3.47 Cabin crew are not required to be subject to licence procedures, and thus are not subject to regular medical examinations[32]. They are required, however, to pass an initial medical assessment as part of the recruitment process to ensure that they are fit to carry out their duties (JAR-OPS 1.995), and they must ensure that they remain medically fit to discharge them.

3.48 We were surprised at the lack of attention - by regulators, airlines, and aircrew trade unions - to the health of aircrew. We are aware that there are serious issues of medical confidentiality and job security involved. Nevertheless, we recommend that the present rules, agreements, and attitudes regarding the monitoring and recording of the general health of aircrew, over and above their fitness to operate, should be reconsidered urgently. This would benefit aircrew themselves and would also provide a sound body of evidence on which to judge the impact of the aircraft cabin environment on health[33]. In the case of pilots, who are already subject to regular medical examinations, including blood tests where appropriate, we recommend that, if the AME finds evidence significant ill-health not necessarily affecting a pilot's fitness certification, this should be recorded and reported both to CAA and to the affected person's general practitioner.


3.49 CAA's Airworthiness Notice 64 includes several minimum dimensions between seats. The one of most significance to health and comfort is a minimum distance of 26 inches between the back support cushion of a seat and the back of the seat or other fixed structure in front of it. The dimensions and other regulations are intended to ensure that the majority of passengers can sit upright, stand up from the seat, and move to the aisle without undue difficulty. Every aircraft's seating configuration has to be agreed by CAA.

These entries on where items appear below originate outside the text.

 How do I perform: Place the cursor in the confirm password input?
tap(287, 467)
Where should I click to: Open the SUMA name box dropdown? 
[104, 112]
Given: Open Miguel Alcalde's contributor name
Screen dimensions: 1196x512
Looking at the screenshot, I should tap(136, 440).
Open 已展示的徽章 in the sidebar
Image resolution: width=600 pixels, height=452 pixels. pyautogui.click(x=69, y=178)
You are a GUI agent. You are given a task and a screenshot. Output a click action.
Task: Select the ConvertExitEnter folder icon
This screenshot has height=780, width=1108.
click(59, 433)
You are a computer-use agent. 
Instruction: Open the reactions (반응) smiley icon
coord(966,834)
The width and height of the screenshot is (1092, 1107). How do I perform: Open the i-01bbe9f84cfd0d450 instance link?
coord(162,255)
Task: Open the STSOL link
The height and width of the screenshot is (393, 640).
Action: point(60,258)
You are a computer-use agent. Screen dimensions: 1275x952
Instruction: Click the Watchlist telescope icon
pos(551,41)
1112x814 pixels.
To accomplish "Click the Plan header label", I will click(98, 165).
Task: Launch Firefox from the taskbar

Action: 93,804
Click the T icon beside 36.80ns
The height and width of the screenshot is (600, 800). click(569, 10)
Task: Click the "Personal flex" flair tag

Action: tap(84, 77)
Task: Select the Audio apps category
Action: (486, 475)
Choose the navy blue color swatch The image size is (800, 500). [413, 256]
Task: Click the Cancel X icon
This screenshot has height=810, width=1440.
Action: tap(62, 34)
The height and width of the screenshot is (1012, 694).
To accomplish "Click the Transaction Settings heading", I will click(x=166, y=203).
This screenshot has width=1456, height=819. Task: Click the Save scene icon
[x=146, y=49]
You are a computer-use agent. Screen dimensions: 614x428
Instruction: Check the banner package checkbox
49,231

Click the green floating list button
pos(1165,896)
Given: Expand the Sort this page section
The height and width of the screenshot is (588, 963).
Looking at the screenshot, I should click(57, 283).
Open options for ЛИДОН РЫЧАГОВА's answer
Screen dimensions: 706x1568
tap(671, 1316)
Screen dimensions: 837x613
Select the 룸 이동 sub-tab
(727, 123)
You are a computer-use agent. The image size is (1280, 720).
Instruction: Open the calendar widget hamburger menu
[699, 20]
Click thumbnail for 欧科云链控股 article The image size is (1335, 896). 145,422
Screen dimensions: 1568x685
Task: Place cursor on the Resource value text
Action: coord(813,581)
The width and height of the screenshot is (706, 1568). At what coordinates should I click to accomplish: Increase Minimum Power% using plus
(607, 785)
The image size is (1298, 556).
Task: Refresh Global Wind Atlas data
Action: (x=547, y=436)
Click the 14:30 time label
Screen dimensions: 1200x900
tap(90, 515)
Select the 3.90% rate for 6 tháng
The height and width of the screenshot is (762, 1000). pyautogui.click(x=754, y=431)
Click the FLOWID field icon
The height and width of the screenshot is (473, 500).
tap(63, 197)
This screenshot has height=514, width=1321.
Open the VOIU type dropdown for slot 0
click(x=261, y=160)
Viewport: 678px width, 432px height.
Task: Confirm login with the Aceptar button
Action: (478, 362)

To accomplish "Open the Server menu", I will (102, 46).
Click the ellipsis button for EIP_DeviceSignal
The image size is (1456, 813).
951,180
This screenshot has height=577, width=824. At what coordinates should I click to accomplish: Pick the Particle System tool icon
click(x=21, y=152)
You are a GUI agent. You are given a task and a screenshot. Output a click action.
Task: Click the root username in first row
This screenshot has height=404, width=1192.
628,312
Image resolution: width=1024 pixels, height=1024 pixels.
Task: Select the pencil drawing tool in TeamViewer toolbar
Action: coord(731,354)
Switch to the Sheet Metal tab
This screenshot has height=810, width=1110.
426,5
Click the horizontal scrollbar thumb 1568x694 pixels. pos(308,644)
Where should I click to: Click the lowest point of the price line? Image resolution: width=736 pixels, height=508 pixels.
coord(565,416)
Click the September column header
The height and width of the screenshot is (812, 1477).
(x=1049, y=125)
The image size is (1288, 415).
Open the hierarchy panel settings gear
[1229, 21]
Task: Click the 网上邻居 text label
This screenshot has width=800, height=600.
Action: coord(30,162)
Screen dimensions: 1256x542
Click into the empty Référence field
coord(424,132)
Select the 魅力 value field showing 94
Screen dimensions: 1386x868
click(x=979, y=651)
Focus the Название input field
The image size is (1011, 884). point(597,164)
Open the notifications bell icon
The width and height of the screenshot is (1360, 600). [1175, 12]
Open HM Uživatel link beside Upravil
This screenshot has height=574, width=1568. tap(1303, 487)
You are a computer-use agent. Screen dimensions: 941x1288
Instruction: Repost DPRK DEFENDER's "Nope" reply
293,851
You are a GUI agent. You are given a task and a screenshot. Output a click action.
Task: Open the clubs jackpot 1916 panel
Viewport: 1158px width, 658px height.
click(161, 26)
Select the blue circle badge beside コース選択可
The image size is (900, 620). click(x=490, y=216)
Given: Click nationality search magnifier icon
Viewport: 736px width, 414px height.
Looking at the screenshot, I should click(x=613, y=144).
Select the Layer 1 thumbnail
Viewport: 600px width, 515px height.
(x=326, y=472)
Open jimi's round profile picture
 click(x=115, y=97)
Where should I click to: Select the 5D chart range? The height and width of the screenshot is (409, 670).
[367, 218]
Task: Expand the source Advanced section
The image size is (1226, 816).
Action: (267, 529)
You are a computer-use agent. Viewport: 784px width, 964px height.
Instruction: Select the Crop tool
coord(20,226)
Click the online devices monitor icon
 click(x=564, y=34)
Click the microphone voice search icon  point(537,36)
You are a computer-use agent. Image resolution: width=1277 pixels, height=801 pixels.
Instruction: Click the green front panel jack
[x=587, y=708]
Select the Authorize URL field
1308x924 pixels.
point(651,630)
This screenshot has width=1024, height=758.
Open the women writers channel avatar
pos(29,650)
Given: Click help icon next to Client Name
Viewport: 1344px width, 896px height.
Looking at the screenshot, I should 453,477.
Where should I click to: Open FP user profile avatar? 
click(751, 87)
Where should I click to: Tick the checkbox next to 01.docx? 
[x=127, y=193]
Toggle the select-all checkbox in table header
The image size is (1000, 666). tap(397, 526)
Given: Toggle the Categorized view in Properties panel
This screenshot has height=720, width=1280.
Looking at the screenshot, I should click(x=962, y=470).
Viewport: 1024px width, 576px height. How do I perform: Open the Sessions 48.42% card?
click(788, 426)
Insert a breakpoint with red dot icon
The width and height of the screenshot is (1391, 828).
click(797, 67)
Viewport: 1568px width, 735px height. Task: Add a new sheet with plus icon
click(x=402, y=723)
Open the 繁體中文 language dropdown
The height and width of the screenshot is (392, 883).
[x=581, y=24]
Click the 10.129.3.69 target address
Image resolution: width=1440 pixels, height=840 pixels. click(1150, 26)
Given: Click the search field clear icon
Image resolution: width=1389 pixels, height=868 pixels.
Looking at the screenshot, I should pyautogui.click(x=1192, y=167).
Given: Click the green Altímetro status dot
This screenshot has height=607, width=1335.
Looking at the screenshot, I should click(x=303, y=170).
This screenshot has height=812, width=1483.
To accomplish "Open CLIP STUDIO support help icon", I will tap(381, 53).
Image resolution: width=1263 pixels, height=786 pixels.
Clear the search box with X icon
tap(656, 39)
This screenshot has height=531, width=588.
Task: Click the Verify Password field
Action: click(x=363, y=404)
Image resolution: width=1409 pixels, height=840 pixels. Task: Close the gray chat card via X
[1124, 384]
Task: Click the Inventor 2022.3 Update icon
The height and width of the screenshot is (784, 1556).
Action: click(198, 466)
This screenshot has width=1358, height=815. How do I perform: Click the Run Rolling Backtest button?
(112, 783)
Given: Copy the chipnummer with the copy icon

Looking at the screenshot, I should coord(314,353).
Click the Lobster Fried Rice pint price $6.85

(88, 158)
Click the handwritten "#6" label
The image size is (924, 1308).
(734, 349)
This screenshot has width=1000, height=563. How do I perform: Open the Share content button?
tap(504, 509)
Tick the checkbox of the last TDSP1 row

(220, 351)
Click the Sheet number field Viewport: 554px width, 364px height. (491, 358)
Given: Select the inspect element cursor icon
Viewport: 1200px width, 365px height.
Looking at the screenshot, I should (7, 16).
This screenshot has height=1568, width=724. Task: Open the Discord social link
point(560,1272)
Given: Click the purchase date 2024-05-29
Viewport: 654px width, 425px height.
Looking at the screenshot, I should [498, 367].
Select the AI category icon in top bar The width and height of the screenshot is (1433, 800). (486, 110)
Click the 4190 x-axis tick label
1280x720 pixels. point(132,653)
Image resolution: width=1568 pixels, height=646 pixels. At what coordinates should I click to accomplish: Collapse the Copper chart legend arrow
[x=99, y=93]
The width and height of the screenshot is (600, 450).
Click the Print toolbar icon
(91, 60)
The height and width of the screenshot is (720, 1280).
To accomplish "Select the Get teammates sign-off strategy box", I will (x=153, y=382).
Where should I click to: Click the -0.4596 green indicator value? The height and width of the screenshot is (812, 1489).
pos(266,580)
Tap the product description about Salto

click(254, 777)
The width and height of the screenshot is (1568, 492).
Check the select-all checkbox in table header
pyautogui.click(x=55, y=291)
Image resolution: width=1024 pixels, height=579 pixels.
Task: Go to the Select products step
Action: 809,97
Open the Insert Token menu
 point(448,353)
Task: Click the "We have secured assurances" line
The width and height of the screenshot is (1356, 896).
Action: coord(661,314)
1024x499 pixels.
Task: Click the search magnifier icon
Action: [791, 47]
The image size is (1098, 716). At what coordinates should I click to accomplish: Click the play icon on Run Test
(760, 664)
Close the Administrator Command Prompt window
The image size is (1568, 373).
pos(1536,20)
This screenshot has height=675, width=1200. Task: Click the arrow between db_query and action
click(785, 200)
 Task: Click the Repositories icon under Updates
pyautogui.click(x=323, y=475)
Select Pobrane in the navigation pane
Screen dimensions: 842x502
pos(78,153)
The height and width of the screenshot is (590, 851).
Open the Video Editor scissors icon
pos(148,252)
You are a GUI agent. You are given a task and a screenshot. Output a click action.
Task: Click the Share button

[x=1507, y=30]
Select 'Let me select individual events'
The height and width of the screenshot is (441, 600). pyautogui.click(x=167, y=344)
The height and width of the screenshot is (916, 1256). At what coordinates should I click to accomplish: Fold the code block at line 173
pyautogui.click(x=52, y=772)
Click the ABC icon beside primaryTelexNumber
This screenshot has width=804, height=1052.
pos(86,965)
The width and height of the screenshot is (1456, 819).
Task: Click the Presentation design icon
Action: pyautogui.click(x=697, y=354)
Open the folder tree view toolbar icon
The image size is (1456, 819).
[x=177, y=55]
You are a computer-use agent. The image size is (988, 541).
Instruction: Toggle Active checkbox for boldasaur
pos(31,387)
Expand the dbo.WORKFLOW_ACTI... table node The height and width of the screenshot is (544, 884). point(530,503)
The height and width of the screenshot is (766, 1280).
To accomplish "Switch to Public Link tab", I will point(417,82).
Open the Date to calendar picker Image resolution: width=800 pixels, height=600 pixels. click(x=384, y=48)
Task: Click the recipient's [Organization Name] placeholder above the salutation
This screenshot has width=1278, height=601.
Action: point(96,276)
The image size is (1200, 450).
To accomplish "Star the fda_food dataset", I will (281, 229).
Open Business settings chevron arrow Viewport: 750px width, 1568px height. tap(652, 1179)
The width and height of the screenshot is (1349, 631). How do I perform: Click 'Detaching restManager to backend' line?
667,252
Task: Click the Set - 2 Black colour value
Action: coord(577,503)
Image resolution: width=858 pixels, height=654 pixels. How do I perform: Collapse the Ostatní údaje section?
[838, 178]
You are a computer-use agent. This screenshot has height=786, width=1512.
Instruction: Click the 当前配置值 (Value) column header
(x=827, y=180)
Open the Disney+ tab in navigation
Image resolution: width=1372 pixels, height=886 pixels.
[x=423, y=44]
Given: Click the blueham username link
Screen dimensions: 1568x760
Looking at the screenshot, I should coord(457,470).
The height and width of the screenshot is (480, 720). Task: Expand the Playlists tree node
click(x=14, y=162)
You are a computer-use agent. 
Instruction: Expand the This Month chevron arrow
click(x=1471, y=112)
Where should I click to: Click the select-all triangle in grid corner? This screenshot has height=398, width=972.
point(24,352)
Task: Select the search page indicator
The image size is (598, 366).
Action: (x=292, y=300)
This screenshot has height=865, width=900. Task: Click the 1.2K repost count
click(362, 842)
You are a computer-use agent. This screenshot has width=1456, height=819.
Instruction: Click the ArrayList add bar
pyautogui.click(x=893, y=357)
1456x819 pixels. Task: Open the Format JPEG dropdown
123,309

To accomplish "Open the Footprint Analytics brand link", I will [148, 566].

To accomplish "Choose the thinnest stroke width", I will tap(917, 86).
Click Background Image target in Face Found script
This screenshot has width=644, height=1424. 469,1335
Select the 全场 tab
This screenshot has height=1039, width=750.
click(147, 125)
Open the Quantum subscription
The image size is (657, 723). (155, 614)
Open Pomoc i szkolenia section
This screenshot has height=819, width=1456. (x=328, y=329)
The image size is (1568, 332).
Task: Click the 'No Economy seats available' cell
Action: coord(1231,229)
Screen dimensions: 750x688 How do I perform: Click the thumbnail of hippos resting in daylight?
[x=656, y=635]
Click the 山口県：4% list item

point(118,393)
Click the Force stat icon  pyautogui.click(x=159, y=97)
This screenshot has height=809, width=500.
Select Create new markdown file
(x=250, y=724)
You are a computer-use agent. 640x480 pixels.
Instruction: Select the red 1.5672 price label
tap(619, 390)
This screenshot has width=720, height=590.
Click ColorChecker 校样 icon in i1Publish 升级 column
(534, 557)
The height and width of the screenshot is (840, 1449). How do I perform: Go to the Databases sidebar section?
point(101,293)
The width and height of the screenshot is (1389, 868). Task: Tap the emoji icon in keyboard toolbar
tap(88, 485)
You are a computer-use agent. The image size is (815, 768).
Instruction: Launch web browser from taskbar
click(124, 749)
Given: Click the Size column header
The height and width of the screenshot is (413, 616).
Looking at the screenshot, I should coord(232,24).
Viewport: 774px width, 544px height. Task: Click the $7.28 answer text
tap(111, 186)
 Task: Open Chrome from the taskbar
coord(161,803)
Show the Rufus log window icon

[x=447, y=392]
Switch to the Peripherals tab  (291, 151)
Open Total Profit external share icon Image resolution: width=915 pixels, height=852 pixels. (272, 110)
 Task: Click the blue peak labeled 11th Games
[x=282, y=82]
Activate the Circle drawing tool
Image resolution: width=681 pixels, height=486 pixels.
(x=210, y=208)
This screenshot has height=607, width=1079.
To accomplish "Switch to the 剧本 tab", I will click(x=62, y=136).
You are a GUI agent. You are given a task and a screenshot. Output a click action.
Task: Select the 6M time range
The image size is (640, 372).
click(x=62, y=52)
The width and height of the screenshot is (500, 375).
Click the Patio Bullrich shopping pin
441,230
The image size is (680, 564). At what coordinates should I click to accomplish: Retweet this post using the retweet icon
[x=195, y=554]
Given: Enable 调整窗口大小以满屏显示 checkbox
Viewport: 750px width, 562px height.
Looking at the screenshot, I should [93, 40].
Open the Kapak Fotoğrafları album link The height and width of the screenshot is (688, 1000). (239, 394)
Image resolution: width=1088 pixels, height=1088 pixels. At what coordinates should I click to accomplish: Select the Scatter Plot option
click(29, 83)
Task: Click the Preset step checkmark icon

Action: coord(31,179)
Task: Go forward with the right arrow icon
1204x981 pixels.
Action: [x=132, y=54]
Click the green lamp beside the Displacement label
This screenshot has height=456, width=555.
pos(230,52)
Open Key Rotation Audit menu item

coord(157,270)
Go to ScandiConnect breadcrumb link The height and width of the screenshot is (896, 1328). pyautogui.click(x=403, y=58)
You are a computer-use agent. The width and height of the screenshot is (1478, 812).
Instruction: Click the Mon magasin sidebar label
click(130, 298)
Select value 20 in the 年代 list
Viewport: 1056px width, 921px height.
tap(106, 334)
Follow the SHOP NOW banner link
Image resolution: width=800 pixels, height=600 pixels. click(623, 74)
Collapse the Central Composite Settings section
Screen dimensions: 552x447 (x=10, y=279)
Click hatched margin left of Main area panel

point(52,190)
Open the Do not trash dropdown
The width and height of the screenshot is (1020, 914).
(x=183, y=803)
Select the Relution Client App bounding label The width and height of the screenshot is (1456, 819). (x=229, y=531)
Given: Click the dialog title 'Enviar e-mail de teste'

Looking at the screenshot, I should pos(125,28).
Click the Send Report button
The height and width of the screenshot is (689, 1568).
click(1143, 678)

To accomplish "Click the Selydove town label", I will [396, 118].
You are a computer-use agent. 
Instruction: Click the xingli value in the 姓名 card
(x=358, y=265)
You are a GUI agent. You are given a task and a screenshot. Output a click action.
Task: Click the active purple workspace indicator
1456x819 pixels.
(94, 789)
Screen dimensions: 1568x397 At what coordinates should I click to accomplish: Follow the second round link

3.50 JAA and CAA require seats to be designed to help protect passengers from injuries caused by air turbulence, high acceleration and deceleration events, and crash conditions. The requirements do not include any consideration of passenger comfort, and there is no regulation to relate either passenger numbers or seat spacing to the type of operation concerned. Whatever the room intended to be available between seats, the space available for movement of feet and legs is sometimes reduced by the safety requirement that hand-baggage not stored in overhead bins must be placed beneath the seat in front, at least during take-off and landing.

3.51 CAA requires operators to demonstrate that, for safety purposes, everyone in an aircraft can be disembarked within 90 seconds. We were pleased to hear about new CAA research into people's size and the reduction in mobility after long flights to ensure that the emergency evacuation requirements are in line with modern circumstances (Q 13). Given changes over the years in the length of flights and in the sizes, ages and health states of people undertaking them, we recommend that this research be completed urgently.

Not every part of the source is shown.